→ Quoted passage:
* begin *
# anyone snowmobiling this weekend?



## hangoo (Oct 3, 2001)

anyone going up this weekend?


----------



## POLARBEAR (May 13, 2002)

wish i was. short on cash these days. they are calling for 6 to 10 inches of snow here this weekend. so i will take it off the trailer.


----------



## TeamPolarisracing (Nov 7, 2002)

i wish i was going but i can't, is all of the snow melting up north too?


----------



## POLARBEAR (May 13, 2002)

local weather channel info just said 8 to 12 with it possible to get a little more by sunday afternoon.,....... i am praying.


----------



## dieseldude (Oct 25, 2002)

Darrin, i will ride by Saturday night after work. We can go stir up Livonia's finest together!


----------



## TQO (Oct 28, 2000)

Just the opposite is happening up north. Our hotel in Hulbert received over 8" yesterday with more coming. Temps are going below 0 today and tonight.

This will be the longest sledding season in years. Head up and enjoy it.

Don't forget to join the local snowmobiling clubs that do the grooming. We support The Chippewa Snow Chasers (www.chippewasnowchasers.com).

Happy Riding

TQO


----------



## FASTRNU (Jul 2, 2002)

Just got back from Brimley. Stayed at the casino, man what a deal! We got about 10 to 12 inches of snow Friday and had great riding. When we went through Gaylord on Friday it was 40 degrees. Crossed the Big Mac and it dropped to 26 degrees. The snow has really dropped off in the lower but not in the UP.


----------
* end *
→ Stated task: Return the passage from the snowmobiling thread verbatim, beginning with the words "Just got back" and ending after the words "not in the UP.".

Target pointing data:
* begin *
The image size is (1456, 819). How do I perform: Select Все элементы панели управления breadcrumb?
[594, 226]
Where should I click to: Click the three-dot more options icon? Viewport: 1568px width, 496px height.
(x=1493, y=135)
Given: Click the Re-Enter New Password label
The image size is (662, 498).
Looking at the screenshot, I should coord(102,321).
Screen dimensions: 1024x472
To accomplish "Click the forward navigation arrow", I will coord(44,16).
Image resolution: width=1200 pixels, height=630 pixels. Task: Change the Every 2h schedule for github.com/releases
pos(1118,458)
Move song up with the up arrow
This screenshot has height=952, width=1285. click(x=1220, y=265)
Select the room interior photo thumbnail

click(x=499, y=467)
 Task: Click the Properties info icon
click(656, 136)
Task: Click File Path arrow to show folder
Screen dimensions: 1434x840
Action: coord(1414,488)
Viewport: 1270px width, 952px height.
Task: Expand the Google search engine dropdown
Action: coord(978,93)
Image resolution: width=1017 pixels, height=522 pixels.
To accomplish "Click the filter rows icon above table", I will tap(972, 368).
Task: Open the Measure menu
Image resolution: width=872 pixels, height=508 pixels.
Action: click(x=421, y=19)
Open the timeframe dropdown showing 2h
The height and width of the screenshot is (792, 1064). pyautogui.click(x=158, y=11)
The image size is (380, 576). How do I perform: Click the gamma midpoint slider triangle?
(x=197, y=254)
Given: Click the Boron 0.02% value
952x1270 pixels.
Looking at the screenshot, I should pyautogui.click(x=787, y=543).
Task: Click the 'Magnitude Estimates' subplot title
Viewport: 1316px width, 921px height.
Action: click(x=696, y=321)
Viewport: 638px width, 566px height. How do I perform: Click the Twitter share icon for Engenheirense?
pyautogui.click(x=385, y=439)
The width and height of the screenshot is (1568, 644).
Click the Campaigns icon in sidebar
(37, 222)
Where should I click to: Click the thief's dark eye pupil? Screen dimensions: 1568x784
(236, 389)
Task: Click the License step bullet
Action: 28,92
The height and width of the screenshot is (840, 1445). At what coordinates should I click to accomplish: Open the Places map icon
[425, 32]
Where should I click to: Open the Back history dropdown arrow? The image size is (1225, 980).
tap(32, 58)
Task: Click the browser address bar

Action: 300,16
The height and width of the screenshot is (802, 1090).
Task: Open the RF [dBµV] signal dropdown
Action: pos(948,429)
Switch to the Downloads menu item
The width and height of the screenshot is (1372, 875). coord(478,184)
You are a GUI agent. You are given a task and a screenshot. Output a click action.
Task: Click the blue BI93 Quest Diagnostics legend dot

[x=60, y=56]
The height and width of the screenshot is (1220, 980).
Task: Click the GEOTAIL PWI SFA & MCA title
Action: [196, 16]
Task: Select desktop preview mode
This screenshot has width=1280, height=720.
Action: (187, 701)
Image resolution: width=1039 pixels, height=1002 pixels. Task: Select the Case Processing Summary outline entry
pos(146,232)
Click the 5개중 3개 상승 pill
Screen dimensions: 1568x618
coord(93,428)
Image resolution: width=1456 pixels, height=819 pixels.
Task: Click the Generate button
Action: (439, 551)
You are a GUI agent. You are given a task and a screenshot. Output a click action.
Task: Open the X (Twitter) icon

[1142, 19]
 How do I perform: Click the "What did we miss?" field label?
* end *
→ Answer to this problem:
Just got back from Brimley. Stayed at the casino, man what a deal! We got about 10 to 12 inches of snow Friday and had great riding. When we went through Gaylord on Friday it was 40 degrees. Crossed the Big Mac and it dropped to 26 degrees. The snow has really dropped off in the lower but not in the UP.